§ DIRECTIONS FOR THIS TASK
The records that follow are to be given again exactly, with their pictures omitted.

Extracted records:
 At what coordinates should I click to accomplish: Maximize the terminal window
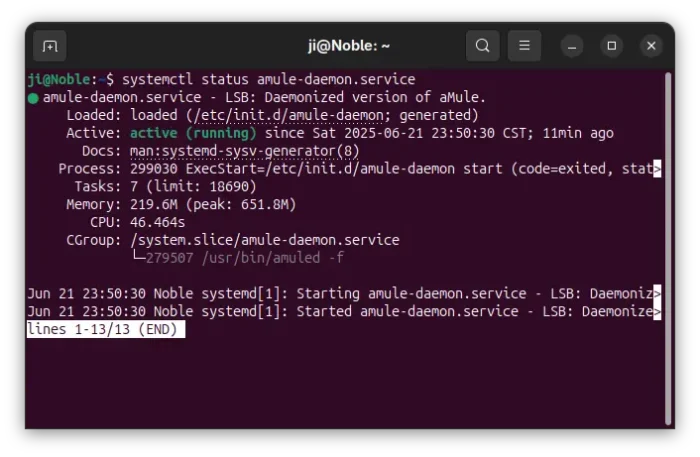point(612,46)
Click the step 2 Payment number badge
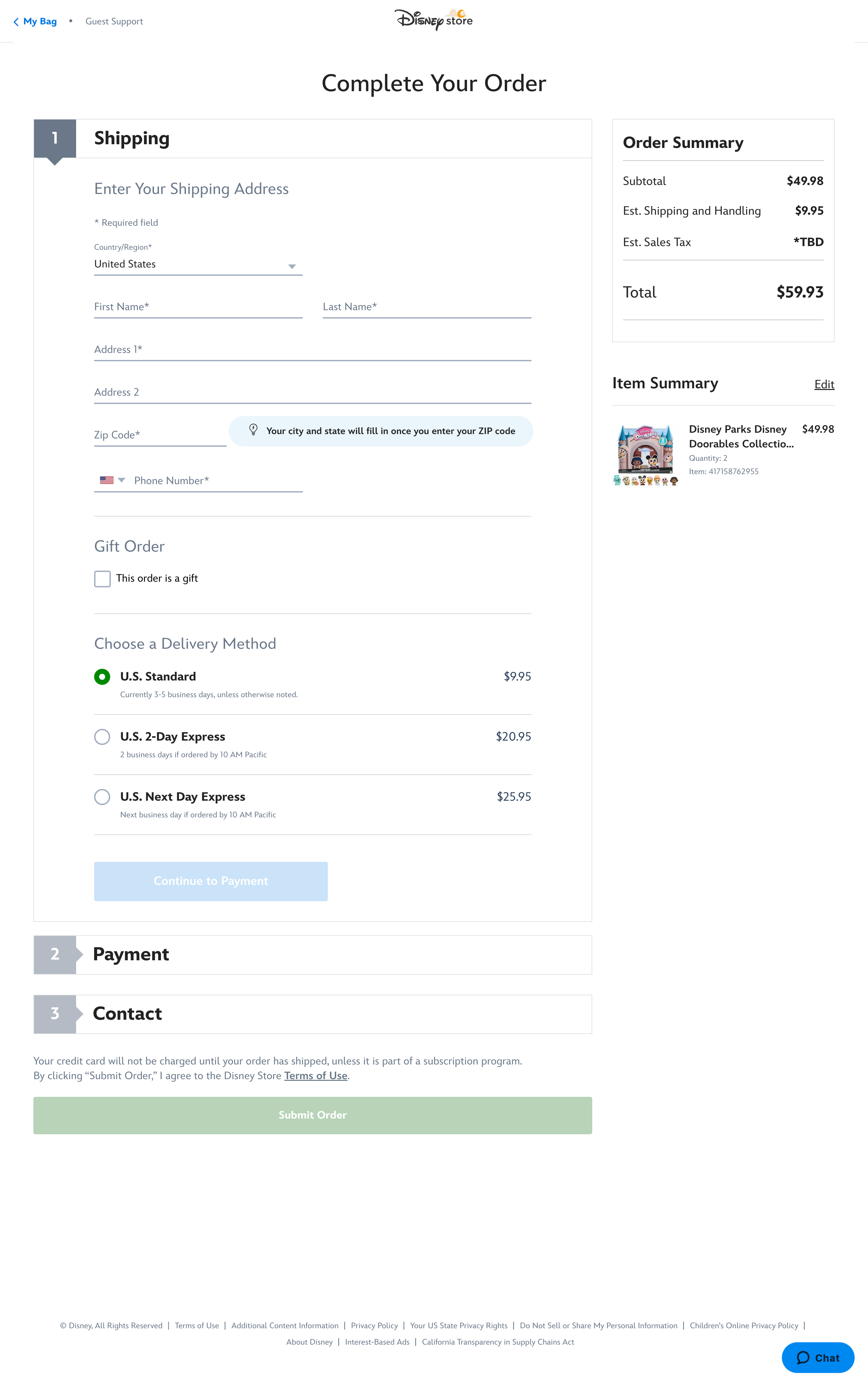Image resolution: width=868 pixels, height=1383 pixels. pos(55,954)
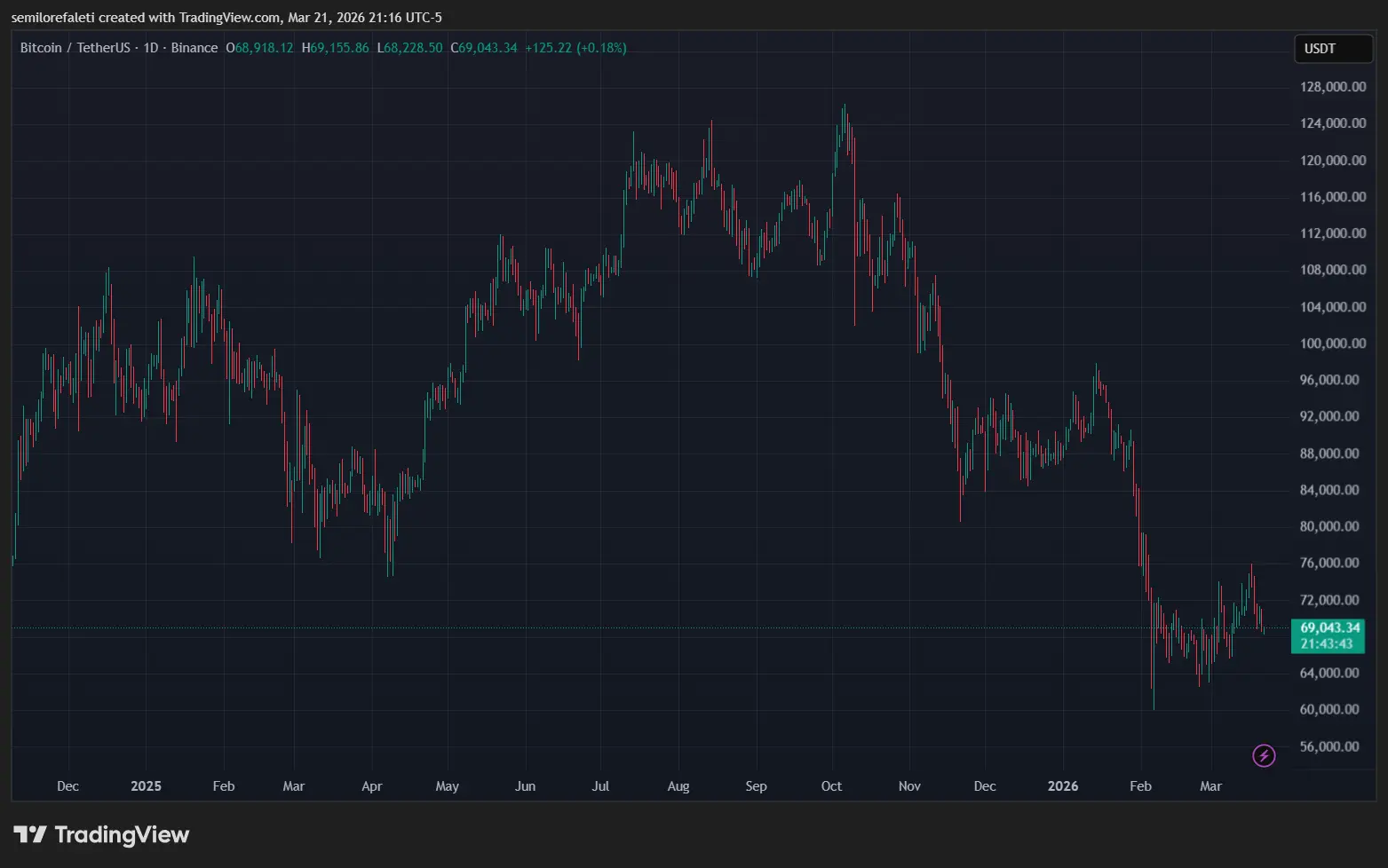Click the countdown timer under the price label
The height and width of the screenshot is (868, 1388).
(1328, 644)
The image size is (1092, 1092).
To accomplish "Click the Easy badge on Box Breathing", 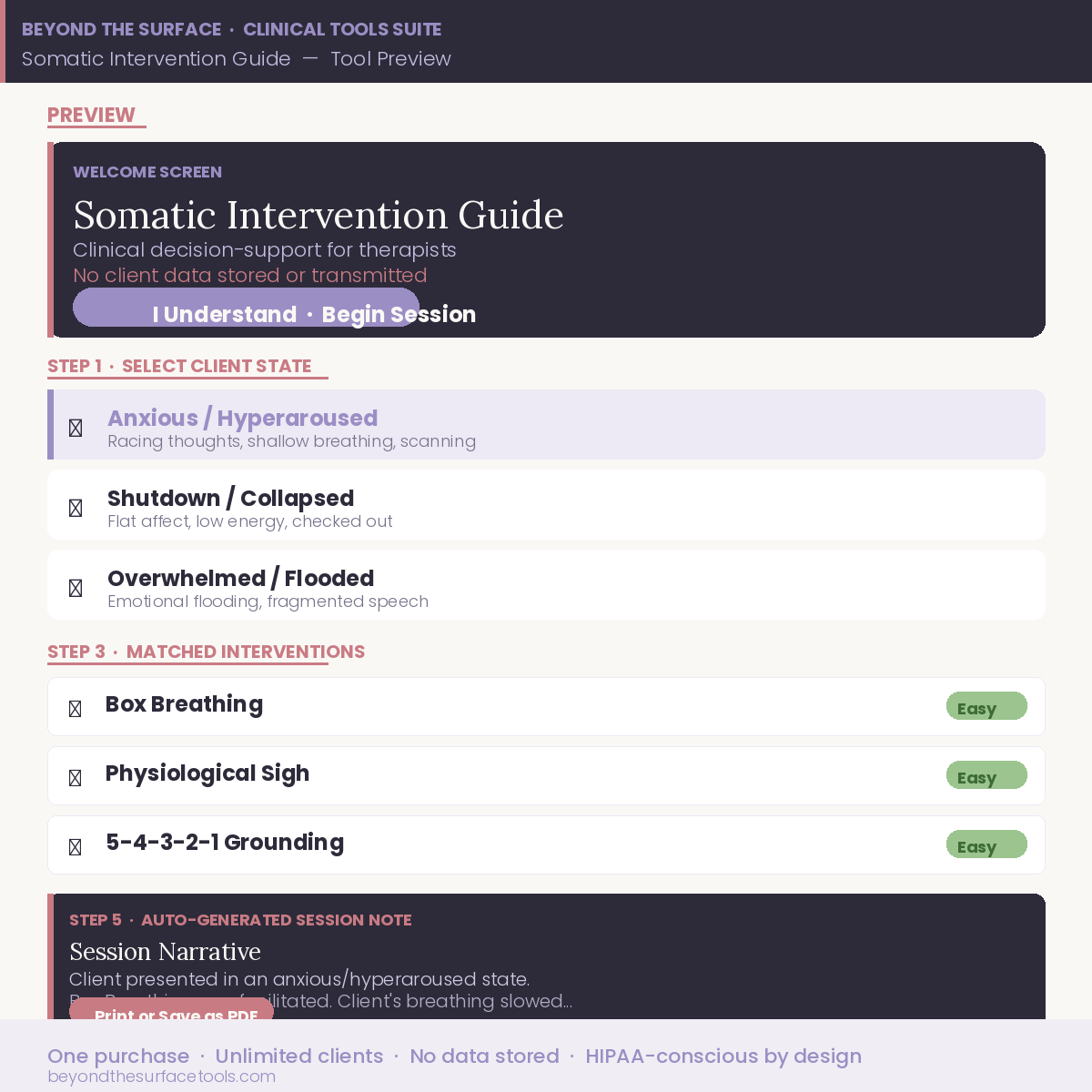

§ REPLY TO THE TASK
 At what coordinates should I click to accomplish: Maximize the terminal window
point(612,46)
Click the step 2 Payment number badge
Image resolution: width=868 pixels, height=1383 pixels. pos(55,954)
Click the countdown timer under the price label
The height and width of the screenshot is (868, 1388).
(1328, 644)
The image size is (1092, 1092).
To accomplish "Click the Easy badge on Box Breathing", 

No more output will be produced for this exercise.